In this way, Trump and his followers could be redefining what it means to be a conservative. Usually, we can look to the cookie cutter conservative values to determine who’s a conservative and who’s not—but if it’s the moderate Republicans who are embracing these values, and the unconventional Trump supporters who are actually calling themselves conservative, the definition itself is blurred.
The ideological confusion surrounding Trump has had an effect on the message of Republican politicians around the country. In the Alabama special election, for example, senatorial candidates are determined to define themselves as “conservatives” to attract the state’s strong red base. They differ, however, on exactly what this means, especially in relation to support for the President.

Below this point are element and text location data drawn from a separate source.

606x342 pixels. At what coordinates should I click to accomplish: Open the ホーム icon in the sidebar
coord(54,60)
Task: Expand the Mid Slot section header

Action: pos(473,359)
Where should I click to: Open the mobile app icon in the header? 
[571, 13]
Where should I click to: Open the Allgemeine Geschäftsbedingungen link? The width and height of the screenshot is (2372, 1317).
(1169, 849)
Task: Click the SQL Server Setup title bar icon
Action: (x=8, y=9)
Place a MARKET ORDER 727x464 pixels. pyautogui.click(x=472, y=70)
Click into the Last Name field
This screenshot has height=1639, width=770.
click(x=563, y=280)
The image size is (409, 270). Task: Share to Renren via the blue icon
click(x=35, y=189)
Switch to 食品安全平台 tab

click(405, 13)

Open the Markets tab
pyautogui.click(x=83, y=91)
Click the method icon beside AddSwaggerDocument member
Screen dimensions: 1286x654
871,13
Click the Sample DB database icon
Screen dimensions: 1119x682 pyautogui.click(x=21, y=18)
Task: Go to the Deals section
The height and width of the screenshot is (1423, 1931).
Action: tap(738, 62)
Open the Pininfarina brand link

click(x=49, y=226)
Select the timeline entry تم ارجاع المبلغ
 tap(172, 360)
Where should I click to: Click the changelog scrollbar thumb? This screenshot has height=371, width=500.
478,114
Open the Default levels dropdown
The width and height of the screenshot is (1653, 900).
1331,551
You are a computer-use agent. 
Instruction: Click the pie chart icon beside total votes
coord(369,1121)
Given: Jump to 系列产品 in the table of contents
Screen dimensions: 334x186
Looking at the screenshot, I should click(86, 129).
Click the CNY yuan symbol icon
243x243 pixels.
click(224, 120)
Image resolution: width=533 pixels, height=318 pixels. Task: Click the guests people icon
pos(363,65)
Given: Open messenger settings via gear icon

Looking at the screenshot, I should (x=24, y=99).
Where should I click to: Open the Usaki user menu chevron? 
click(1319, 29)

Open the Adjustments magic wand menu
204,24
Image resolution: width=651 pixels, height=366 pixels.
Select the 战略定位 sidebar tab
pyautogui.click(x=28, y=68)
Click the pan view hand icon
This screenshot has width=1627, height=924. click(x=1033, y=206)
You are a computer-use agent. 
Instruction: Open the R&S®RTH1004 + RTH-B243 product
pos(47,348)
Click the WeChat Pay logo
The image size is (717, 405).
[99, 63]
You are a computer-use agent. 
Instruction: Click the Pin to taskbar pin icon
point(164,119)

Establishment candidate Luther Strange is the embodiment of conventional conservative; he has the support of Mitch McConnell and the Republican elite. But conventional Strange has hitched his wagon to unconventional Trump. Strange tweeted that he would “work with President Donald Trump to drain the swamp and help make America great again.”
Strange and Trump are certainly not the same type of conservative — so does Strange supporting Trump mean that Trump is a true conservative? Or does it mean that Strange is more of a populist like Trump?
Congressman Mo Brooks is another interesting case. Brooks was rated as 94 percent conservative by the Heritage Foundation (where I used to work), and has been known as a conservative firebrand. However, though mostly supportive, Brooks has spoken out against some of trumps policies, and is opposed to Mitch McConnell’s leadership in the Senate.
The third candidate in this three-way race is Judge Roy Moore. Moore is known as an outspoken defender of conservative social values. Like Brooks, he has positioned himself against the establishment GOP and has been a vocal critic of McConnell as well. With polls tightening, it is anyone’s guess as to who the will come out on top.
As the 2018 midterm election develops, there will likely be more examples of the struggle to define “conservative” among Republican candidates. GOP leaders will have to find a way to clearly define their platform in a way true to their traditional conservative brand, while supporting an atypical conservative administration.
Christopher Reid is general practice attorney in Birmingham, Alabama. He has worked for Republican leadership in the United States House of Representatives in Washington, D.C., and was a health policy advisor to the governor of Alabama. He currently co-hosts a conservative radio show for Yellowhammer News radio, which is heard throughout the state of Alabama.
Reid is a guest contributor for The Hill, which is where this article was originally posted.